Exercise inputs:

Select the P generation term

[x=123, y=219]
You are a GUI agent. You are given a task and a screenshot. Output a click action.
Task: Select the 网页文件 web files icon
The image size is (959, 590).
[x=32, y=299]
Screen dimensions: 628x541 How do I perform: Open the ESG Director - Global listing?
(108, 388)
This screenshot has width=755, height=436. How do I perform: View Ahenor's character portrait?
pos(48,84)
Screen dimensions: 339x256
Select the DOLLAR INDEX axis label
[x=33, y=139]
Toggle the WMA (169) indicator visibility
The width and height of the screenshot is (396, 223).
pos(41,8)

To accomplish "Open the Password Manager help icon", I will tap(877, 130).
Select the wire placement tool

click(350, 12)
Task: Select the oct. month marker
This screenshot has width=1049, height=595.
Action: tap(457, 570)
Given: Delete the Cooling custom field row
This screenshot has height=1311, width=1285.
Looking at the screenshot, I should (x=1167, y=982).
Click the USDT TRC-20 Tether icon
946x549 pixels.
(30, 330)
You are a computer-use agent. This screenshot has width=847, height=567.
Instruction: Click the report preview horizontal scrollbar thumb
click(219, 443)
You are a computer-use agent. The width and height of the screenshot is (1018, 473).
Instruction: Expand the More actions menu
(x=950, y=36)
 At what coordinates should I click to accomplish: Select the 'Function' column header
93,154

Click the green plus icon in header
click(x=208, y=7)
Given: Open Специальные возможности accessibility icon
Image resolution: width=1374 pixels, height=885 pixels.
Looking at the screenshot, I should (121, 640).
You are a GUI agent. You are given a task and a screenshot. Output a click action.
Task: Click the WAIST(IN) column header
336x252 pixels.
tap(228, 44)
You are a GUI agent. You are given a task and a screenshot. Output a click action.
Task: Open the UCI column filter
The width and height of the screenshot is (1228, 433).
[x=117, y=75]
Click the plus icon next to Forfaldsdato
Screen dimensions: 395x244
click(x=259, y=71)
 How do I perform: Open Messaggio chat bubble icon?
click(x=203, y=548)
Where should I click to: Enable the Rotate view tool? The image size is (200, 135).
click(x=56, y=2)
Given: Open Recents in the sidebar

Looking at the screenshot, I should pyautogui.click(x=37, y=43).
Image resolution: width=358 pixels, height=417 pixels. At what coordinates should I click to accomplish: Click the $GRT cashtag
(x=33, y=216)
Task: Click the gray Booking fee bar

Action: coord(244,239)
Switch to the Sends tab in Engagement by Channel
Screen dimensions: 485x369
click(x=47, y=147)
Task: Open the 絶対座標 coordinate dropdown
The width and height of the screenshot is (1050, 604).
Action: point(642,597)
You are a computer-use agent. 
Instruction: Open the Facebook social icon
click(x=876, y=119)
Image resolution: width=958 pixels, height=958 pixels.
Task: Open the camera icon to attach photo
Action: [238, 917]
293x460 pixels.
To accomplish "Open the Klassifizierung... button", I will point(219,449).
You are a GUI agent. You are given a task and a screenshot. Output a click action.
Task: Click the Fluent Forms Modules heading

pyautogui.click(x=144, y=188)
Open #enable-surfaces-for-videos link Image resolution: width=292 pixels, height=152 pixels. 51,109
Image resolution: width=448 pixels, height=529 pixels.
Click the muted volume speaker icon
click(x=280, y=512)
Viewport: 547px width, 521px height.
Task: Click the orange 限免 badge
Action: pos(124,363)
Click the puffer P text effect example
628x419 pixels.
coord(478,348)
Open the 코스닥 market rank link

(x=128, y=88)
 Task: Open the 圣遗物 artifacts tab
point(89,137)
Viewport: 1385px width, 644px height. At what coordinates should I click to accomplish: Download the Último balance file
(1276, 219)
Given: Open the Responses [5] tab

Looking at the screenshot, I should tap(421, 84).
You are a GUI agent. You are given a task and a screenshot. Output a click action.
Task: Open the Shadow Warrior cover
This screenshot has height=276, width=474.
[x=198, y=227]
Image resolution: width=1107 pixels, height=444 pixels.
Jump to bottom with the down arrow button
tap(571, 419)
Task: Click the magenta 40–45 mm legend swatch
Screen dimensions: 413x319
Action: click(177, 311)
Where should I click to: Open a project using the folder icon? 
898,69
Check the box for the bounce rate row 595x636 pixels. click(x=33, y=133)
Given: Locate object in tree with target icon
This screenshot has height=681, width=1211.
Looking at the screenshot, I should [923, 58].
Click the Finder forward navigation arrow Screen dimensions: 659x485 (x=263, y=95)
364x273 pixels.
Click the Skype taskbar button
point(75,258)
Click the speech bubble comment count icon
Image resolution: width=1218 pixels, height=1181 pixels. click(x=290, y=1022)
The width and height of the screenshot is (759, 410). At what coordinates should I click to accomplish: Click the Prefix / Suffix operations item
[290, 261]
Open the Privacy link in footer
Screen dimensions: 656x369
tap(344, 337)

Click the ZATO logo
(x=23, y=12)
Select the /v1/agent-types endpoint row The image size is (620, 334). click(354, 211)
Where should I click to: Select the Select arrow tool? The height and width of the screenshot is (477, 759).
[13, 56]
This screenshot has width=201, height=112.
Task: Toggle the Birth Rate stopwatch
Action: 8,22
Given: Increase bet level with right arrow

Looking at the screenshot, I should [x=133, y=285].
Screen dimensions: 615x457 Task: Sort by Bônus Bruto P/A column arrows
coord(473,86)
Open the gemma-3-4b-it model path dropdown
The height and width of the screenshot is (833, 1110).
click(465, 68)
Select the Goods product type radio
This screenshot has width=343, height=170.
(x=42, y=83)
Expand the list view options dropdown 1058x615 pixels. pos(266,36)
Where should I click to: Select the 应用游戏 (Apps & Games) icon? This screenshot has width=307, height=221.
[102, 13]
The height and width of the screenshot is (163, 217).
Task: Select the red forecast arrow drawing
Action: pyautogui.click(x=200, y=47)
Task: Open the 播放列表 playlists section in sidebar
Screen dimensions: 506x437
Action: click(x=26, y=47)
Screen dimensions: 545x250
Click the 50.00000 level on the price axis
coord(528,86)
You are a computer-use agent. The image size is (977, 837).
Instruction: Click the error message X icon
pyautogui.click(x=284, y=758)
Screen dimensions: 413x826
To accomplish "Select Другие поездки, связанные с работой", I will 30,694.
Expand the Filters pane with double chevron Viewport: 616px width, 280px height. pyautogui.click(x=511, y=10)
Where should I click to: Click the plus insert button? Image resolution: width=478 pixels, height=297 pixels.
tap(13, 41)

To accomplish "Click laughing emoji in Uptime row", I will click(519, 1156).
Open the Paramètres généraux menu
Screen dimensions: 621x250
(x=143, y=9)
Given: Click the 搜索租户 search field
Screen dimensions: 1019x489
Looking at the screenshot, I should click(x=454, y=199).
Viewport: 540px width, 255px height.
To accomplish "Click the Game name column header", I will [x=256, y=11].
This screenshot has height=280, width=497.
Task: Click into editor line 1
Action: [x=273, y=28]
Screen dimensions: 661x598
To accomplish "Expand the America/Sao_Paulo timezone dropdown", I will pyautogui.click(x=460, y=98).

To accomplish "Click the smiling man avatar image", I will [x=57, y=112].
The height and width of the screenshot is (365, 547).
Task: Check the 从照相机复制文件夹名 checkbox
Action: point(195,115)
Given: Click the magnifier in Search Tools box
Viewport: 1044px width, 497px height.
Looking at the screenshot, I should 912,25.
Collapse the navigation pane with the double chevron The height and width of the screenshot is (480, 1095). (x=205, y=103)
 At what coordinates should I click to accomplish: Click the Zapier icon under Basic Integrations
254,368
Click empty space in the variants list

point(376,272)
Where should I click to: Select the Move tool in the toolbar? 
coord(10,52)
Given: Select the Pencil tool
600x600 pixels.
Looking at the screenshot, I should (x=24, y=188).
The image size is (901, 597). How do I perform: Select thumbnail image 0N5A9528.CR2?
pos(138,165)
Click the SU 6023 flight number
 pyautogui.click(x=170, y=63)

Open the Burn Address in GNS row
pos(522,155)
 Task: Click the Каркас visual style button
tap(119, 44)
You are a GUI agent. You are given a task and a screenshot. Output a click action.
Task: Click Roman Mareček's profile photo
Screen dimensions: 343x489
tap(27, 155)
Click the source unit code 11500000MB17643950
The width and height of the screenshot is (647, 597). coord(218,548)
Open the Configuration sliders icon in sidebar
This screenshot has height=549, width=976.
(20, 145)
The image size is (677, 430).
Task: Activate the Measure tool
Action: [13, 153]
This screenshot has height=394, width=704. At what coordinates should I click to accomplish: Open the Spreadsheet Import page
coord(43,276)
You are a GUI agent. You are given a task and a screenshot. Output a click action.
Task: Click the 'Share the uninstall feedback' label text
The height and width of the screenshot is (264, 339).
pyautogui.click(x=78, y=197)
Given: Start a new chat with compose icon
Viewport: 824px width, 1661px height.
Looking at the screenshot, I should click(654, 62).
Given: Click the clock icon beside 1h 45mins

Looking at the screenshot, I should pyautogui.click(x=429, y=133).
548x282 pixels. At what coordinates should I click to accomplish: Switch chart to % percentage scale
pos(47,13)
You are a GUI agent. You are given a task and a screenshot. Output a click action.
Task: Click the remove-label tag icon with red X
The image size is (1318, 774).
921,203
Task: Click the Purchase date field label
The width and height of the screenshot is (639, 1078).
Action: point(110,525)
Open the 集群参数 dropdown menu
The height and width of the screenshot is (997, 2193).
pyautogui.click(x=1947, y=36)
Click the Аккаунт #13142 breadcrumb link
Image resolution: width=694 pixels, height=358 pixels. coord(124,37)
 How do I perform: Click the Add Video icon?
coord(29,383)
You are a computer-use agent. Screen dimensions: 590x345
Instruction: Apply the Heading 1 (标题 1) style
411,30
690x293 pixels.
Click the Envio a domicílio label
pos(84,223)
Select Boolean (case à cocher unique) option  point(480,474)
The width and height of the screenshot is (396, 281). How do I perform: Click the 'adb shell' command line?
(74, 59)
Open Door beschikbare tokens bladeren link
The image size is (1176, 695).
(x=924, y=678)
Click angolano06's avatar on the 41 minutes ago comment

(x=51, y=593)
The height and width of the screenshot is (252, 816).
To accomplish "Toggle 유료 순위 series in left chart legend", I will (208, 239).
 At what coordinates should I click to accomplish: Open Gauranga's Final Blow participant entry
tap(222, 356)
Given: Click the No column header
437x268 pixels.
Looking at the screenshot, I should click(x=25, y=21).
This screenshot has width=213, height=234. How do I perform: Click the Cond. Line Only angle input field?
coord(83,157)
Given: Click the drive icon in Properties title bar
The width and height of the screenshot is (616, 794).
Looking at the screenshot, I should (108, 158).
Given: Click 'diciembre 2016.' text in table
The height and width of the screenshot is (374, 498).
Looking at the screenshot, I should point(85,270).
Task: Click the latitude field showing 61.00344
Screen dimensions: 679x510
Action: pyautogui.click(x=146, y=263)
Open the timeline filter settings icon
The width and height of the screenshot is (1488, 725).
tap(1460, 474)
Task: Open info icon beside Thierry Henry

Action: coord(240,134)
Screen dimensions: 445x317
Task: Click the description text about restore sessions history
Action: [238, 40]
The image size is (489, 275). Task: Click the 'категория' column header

What the exercise asks: Search the entries above for the word "double" and copy each line where it appears.

Output of the task:
Expand the Filters pane with double chevron Viewport: 616px width, 280px height. pyautogui.click(x=511, y=10)
Collapse the navigation pane with the double chevron The height and width of the screenshot is (480, 1095). (x=205, y=103)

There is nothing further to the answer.